━━━━━ DATA ENTRIES

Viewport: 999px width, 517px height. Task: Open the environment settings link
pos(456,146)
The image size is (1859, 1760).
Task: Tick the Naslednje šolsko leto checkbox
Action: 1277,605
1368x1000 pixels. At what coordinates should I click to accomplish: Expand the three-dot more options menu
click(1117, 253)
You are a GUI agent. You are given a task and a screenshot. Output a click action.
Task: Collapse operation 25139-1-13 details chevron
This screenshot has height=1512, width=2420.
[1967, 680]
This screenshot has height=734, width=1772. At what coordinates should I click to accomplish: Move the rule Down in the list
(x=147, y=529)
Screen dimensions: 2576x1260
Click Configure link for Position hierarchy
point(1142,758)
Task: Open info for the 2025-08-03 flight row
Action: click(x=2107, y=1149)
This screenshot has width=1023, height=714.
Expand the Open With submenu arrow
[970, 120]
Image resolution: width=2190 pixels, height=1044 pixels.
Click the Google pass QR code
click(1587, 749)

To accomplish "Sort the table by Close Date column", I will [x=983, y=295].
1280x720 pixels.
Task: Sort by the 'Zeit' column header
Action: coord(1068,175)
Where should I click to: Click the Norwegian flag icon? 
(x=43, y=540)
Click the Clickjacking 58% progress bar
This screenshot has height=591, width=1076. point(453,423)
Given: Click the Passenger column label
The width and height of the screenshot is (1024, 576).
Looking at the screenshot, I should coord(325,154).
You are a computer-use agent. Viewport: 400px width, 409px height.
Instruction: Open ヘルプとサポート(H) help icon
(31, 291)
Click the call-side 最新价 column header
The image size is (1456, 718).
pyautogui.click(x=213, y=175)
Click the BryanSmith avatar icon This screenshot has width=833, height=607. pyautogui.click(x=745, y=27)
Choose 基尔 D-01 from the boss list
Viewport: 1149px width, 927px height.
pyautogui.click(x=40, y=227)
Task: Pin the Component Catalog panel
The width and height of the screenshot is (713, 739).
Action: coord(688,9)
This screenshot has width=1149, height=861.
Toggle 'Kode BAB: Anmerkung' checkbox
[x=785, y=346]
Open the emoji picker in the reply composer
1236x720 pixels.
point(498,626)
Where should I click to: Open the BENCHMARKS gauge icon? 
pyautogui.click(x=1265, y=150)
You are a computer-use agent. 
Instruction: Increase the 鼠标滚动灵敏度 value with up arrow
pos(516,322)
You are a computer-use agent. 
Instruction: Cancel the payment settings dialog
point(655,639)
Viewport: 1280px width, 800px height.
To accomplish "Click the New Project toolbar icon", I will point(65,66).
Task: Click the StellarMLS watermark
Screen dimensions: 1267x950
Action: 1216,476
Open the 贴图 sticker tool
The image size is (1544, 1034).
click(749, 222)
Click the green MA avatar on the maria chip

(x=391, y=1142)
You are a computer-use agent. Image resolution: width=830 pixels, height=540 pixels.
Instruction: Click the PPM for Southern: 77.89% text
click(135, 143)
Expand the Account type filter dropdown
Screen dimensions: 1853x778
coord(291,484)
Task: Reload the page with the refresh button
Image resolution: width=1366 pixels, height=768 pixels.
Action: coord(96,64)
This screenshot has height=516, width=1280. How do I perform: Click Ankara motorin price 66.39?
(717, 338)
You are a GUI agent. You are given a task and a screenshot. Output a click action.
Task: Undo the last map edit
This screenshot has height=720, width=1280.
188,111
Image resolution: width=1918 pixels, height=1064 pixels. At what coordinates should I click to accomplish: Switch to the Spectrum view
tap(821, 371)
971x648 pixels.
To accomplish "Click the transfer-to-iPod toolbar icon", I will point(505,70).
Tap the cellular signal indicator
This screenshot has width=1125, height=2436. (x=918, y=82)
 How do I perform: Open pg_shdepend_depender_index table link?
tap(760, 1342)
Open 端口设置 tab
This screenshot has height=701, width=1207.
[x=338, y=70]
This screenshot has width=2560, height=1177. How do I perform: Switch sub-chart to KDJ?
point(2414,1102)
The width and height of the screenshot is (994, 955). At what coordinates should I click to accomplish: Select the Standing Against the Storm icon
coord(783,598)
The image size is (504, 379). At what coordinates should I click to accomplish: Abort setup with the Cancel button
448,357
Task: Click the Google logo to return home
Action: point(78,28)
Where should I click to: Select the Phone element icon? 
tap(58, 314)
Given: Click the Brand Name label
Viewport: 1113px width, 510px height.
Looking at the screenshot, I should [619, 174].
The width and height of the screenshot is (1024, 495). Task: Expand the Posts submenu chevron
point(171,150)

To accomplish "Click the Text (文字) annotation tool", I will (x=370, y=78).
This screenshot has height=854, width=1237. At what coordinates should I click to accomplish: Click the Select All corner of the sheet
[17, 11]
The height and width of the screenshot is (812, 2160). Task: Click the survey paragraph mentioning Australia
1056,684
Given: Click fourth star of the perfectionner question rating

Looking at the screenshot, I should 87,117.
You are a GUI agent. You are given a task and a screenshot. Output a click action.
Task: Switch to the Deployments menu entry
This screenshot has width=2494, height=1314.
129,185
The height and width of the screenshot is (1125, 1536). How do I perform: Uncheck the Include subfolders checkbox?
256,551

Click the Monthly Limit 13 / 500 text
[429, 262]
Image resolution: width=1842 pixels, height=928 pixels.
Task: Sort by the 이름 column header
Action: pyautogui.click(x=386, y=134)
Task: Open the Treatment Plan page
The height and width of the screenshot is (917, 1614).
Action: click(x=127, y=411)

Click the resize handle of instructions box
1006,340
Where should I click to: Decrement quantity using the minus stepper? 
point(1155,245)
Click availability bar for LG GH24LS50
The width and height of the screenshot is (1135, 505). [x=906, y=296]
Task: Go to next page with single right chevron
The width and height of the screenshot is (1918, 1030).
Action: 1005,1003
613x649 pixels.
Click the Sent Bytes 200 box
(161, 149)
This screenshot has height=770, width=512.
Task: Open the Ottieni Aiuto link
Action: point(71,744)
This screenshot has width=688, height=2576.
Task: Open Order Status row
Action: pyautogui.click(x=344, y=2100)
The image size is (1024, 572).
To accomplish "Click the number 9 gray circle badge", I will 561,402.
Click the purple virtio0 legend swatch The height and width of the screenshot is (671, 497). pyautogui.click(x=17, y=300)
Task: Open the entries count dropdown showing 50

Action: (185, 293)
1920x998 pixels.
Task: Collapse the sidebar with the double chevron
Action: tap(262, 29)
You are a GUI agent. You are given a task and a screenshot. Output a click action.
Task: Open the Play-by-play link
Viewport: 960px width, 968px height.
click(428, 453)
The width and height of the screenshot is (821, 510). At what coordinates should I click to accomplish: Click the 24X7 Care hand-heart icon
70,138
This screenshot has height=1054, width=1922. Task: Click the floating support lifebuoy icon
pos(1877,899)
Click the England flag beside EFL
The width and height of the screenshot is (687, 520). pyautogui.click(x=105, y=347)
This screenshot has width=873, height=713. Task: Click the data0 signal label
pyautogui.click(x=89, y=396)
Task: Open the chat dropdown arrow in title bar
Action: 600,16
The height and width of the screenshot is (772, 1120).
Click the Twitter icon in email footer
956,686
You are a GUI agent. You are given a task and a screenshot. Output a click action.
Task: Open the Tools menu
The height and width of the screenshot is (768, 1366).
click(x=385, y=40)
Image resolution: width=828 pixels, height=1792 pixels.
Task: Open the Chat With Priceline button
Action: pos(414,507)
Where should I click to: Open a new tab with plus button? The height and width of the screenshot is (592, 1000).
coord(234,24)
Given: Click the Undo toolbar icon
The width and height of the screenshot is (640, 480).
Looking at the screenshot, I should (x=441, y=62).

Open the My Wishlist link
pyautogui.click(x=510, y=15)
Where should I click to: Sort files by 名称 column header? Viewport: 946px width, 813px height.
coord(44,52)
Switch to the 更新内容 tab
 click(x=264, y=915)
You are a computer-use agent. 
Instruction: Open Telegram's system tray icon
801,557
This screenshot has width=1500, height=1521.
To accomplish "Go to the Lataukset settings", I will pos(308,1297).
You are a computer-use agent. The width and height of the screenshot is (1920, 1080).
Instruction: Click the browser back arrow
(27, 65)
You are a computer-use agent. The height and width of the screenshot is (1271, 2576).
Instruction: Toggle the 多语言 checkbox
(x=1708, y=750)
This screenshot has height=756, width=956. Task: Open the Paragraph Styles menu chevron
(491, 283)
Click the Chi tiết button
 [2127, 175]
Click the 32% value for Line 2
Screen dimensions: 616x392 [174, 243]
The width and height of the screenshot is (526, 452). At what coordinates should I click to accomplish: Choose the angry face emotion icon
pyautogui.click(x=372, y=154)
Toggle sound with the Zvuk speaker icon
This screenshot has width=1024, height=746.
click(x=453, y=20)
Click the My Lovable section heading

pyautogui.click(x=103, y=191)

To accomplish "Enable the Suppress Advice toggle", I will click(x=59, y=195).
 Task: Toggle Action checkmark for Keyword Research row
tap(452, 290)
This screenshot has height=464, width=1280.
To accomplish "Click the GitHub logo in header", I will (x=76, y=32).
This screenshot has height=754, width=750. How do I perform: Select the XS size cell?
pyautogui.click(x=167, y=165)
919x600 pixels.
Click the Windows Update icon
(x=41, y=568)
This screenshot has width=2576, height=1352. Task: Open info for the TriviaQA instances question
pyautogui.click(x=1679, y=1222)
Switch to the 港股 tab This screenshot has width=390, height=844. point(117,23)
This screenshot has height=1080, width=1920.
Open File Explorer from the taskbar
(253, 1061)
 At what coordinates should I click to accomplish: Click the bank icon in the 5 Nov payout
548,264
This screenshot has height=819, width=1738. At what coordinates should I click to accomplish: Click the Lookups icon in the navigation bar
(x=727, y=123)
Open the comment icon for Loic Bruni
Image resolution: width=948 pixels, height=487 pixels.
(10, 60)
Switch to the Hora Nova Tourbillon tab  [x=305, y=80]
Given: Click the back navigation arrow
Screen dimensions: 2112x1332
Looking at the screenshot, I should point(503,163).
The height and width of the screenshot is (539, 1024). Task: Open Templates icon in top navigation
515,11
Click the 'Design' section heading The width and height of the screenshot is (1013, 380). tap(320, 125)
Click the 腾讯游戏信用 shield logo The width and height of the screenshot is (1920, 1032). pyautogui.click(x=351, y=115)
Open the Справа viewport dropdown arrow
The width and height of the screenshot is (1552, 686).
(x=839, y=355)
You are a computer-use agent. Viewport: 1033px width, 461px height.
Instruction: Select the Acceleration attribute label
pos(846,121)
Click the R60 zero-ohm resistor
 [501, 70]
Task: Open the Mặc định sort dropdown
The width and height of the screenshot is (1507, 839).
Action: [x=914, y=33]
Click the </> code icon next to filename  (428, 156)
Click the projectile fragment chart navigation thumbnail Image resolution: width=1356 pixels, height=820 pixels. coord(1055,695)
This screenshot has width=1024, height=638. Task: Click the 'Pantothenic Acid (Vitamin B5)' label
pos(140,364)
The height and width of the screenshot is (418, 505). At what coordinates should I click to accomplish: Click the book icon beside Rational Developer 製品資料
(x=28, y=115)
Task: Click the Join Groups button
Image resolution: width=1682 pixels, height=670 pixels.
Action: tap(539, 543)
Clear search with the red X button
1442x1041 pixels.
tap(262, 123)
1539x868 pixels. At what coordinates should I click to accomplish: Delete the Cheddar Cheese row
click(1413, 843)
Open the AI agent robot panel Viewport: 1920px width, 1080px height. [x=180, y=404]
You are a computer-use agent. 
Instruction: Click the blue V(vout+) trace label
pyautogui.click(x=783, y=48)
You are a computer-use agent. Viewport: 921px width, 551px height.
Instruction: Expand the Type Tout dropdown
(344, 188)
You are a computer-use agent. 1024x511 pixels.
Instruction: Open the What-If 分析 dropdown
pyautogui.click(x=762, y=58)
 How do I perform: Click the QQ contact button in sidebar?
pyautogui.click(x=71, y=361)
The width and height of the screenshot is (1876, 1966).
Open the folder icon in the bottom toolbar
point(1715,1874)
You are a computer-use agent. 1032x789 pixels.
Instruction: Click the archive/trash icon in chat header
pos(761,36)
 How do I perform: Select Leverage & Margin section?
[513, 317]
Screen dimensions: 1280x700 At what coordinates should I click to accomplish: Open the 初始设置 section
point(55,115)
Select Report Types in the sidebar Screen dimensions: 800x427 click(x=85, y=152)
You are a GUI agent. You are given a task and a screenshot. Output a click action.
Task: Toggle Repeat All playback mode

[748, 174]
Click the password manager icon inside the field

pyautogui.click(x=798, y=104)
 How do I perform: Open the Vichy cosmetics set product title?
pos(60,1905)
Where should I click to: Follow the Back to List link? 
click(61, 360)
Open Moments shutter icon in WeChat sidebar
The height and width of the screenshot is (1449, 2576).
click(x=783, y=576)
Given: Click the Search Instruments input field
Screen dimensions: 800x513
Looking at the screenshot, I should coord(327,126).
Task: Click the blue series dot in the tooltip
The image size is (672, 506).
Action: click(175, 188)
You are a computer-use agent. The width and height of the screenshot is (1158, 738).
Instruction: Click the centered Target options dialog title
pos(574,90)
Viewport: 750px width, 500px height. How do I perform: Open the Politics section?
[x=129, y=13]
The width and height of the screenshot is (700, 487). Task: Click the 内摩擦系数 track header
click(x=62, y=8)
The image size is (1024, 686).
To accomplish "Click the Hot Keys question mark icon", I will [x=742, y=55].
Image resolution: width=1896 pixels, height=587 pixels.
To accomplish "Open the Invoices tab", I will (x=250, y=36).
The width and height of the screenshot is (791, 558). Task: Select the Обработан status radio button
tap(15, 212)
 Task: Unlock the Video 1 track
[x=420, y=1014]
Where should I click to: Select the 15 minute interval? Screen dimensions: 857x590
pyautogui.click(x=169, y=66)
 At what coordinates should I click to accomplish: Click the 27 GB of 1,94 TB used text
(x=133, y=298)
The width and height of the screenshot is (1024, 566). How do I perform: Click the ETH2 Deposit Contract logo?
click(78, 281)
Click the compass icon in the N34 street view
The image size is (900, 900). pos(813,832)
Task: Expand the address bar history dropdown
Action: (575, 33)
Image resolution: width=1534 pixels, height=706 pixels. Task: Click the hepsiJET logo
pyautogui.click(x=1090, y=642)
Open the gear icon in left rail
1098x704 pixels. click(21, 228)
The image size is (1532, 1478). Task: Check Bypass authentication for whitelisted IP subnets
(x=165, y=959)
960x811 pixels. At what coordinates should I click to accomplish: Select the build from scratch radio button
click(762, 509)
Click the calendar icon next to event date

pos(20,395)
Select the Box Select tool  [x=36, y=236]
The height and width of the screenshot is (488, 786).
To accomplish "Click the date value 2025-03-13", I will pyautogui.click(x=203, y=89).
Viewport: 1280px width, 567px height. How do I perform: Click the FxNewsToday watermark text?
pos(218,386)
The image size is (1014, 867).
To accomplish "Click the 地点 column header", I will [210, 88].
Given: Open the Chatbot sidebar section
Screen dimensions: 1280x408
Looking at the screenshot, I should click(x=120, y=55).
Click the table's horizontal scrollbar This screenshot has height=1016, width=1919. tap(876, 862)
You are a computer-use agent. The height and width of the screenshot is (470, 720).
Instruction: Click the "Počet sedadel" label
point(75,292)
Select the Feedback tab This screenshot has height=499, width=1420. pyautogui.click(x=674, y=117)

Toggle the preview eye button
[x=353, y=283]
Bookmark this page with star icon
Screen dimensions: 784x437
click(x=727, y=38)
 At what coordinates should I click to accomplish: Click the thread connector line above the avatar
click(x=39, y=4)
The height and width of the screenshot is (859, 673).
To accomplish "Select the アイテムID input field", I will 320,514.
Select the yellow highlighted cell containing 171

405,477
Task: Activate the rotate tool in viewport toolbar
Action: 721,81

━━━━━━━━━━

WRITTEN TASK: Return the lines from the start of the records through the line containing "(x=147, y=529)", copied unchanged.

THE RESPONSE:
Viewport: 999px width, 517px height. Task: Open the environment settings link
pos(456,146)
The image size is (1859, 1760).
Task: Tick the Naslednje šolsko leto checkbox
Action: 1277,605
1368x1000 pixels. At what coordinates should I click to accomplish: Expand the three-dot more options menu
click(1117, 253)
You are a GUI agent. You are given a task and a screenshot. Output a click action.
Task: Collapse operation 25139-1-13 details chevron
This screenshot has height=1512, width=2420.
[1967, 680]
This screenshot has height=734, width=1772. At what coordinates should I click to accomplish: Move the rule Down in the list
(x=147, y=529)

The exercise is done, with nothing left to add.